Officials tracking the approach of the peak hurricane season told President Bush on Monday that data linking a series of devastating storms to global warming was inconclusive.While the available scientific evidence may still be under review, the smart money is currently betting on a strong link between climate change and the increased potency of storms:
Eleven months after Hurricane Katrina wreaked havoc on the U.S. Gulf Coast and caused catastrophic flooding in New Orleans, Bush visited the National Hurricane Center in Florida, a state often battered by hurricanes.
Showing Bush the maps and other devices used to predict storms, Max Mayfield, the hurricane center's director, said one question he is asked often is whether the powerful hurricanes of the past few years, like Katrina, Rita and Wilma, were the result of the earth's warming.

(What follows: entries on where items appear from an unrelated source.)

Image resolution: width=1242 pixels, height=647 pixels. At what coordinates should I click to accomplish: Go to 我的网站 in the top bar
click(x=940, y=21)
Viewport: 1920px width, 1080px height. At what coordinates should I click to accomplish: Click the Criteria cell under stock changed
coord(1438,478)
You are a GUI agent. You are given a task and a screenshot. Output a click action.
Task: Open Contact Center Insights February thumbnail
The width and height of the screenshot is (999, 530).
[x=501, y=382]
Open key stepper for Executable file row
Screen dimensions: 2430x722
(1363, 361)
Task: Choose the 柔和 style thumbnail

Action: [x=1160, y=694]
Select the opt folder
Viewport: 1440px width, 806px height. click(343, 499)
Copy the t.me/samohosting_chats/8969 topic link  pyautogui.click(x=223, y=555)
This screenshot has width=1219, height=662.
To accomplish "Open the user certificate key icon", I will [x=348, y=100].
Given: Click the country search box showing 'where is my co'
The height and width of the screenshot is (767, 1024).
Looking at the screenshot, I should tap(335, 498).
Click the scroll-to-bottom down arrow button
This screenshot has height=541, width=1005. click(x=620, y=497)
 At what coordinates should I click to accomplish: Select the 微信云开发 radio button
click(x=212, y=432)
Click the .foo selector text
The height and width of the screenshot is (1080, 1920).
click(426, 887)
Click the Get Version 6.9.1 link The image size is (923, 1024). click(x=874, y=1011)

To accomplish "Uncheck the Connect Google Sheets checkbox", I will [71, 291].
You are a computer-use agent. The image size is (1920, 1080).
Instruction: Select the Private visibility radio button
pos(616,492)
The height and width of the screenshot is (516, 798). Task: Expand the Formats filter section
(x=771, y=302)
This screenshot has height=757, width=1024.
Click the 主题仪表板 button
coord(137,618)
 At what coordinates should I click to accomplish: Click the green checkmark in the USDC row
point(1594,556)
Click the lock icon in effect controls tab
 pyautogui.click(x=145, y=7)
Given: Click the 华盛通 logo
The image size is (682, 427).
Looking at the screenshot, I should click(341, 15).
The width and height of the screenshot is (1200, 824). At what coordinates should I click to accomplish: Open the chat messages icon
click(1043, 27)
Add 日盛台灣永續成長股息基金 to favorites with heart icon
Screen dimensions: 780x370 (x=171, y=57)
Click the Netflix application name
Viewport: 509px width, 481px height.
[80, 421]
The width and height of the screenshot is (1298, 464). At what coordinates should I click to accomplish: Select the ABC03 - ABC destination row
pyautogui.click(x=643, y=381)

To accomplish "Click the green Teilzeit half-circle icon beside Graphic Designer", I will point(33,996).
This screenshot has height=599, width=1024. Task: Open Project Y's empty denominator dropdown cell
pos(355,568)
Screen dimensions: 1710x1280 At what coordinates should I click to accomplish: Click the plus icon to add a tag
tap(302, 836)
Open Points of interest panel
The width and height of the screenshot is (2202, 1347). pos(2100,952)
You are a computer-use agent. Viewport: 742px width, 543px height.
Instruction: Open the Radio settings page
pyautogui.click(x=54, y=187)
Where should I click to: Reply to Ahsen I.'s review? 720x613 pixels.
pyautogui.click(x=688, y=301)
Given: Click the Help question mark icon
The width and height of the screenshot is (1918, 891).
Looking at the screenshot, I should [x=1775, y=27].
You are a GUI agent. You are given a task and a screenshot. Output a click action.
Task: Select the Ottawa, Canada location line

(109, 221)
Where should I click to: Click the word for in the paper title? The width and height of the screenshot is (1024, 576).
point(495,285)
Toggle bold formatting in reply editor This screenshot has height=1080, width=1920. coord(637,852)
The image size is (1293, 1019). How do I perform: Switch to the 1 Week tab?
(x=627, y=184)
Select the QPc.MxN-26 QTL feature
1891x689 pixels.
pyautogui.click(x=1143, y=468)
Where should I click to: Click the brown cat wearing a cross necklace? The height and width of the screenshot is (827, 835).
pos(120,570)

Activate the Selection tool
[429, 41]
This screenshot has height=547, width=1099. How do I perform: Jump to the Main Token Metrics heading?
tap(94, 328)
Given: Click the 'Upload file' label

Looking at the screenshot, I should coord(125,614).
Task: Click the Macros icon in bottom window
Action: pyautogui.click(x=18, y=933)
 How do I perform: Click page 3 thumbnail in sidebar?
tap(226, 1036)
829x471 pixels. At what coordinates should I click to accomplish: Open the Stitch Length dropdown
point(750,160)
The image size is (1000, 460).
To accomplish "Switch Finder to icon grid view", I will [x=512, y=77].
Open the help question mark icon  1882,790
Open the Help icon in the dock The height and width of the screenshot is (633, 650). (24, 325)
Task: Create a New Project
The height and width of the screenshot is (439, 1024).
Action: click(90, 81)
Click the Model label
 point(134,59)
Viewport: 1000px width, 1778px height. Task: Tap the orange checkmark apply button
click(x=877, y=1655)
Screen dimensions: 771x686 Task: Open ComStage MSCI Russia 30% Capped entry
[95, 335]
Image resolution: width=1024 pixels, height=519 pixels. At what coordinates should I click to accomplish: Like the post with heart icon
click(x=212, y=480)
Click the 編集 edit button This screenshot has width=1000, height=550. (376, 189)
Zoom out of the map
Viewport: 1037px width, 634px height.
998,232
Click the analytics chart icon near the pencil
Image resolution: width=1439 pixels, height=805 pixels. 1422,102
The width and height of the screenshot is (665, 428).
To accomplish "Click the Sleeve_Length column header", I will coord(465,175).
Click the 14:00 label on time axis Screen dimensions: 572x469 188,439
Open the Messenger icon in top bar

A scientist at the center, Christopher Landsea, told Bush there was 'not a consensus' linking the two.
Hurricane and climate scientists outside the government have been wrestling with that debate as well.
Bush briefed on global warming's impact on storms (Reuters)
More US insurers, including Berkshire Hathaway Inc., the Omaha, Nebraska-based insurance and investment company run by billionaire Warren Buffett, are boosting rates or dropping coverage following hurricanes that caused almost $100 billion in insured losses over the past two years.
“US insurers can’t ignore this issue any longer,” said Andrew Logan, who oversees insurance matters at CERES, a Boston-based coalition of investment funds, environmental organisations and advocacy groups that promote social responsibility. “The long-term solvency of the industry and the availability of insurance for consumers are at stake.